> _Work order_
The required result is the exact run of lines beginning at the one containing "[Bloom Basics] (135, 103)" and ending at the last line of the entries.
[Opening Data to examine section]
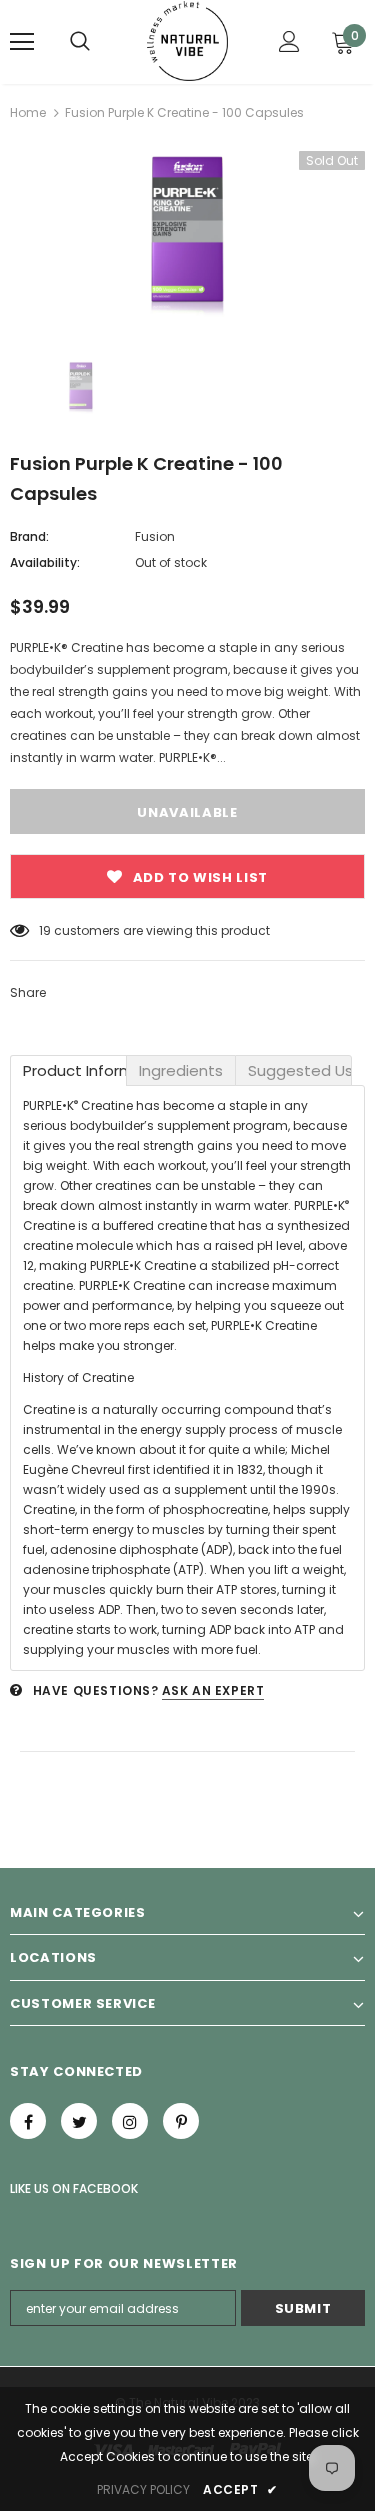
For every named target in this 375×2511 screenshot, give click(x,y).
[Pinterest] (181, 2121)
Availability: (45, 562)
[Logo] (187, 41)
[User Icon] (289, 41)
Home (28, 112)
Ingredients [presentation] (181, 1070)
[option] (187, 234)
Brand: (29, 536)
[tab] (68, 1070)
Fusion (155, 536)
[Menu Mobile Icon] (22, 42)
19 (45, 930)
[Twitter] (79, 2121)
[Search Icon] (80, 42)
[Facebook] (28, 2121)
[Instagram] (130, 2121)
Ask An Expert (213, 1690)
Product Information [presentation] (75, 1070)
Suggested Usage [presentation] (300, 1070)
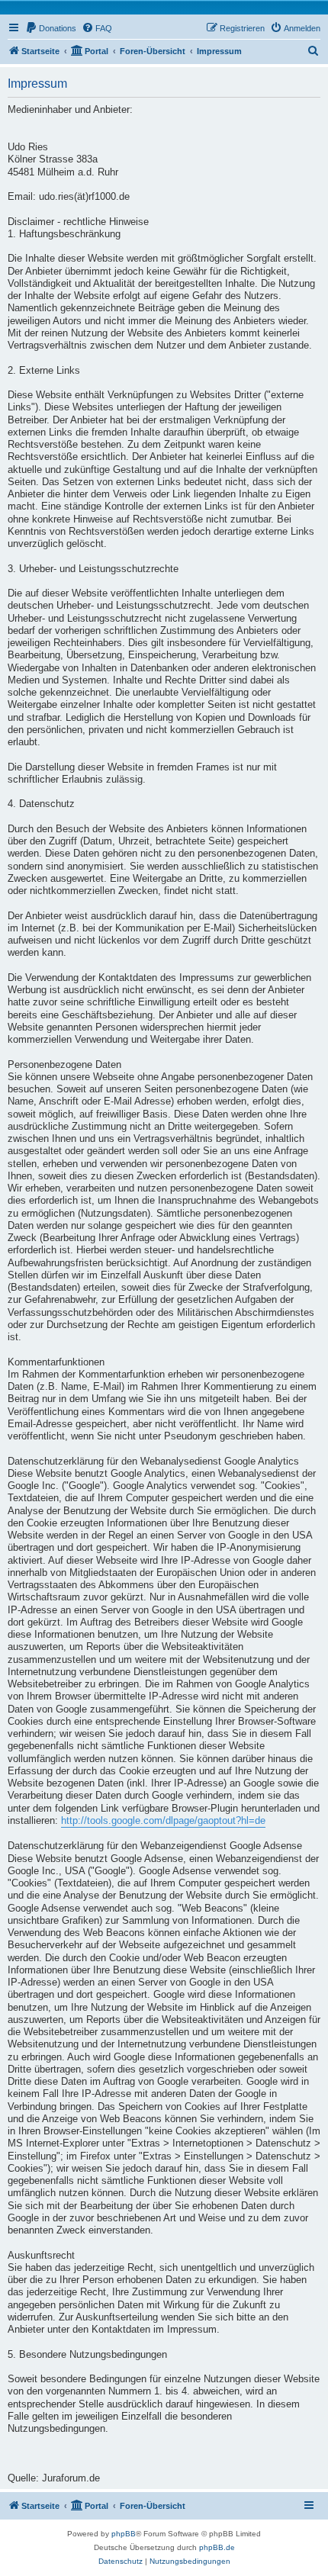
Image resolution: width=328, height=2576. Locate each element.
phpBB (123, 2533)
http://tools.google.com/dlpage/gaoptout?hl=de (163, 1820)
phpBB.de (217, 2547)
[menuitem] (50, 28)
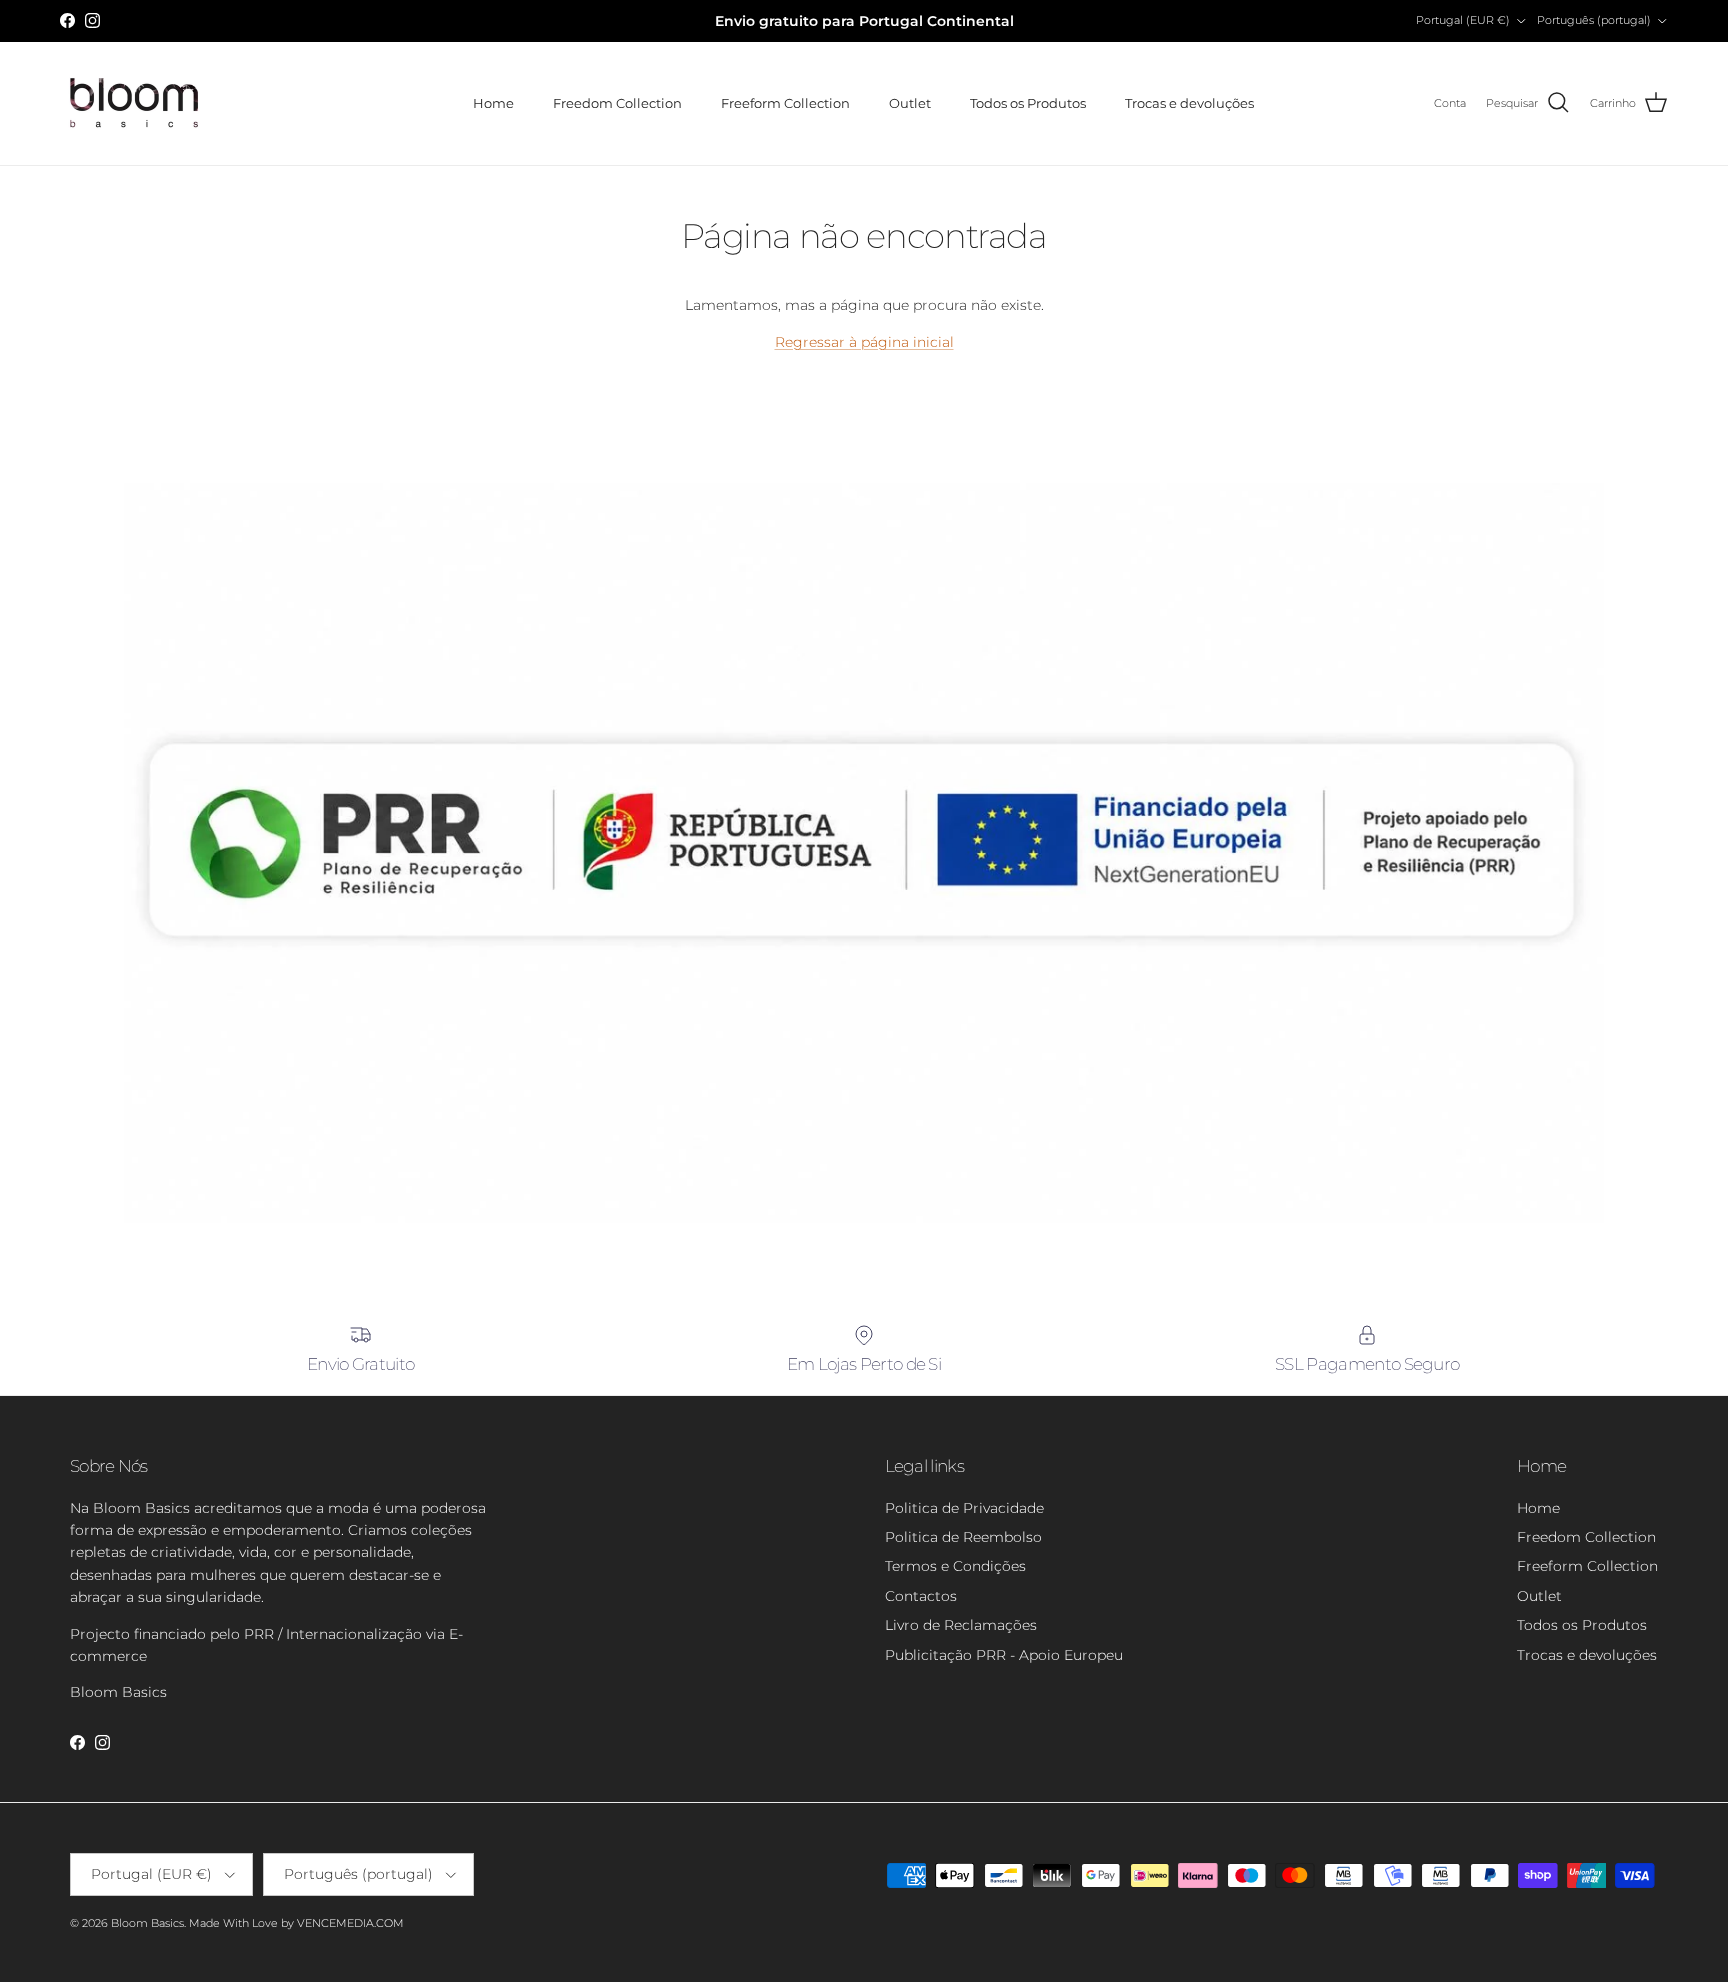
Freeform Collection (785, 103)
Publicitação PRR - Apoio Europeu (1004, 1655)
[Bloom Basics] (135, 103)
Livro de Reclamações (961, 1625)
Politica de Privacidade (964, 1508)
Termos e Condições (955, 1566)
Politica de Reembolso (963, 1537)
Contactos (921, 1596)
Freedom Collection (617, 103)
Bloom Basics (147, 1923)
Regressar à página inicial (864, 342)
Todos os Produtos (1028, 103)
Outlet (910, 103)
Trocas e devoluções (1189, 103)
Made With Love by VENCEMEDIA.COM (296, 1923)
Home (493, 103)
[Closing Data to examine section]
> _Solution_
[Bloom Basics] (135, 103)
Livro de Reclamações (961, 1625)
Politica de Privacidade (964, 1508)
Termos e Condições (955, 1566)
Politica de Reembolso (963, 1537)
Contactos (921, 1596)
Freedom Collection (617, 103)
Bloom Basics (147, 1923)
Regressar à página inicial (864, 342)
Todos os Produtos (1028, 103)
Outlet (910, 103)
Trocas e devoluções (1189, 103)
Made With Love by VENCEMEDIA.COM (296, 1923)
Home (493, 103)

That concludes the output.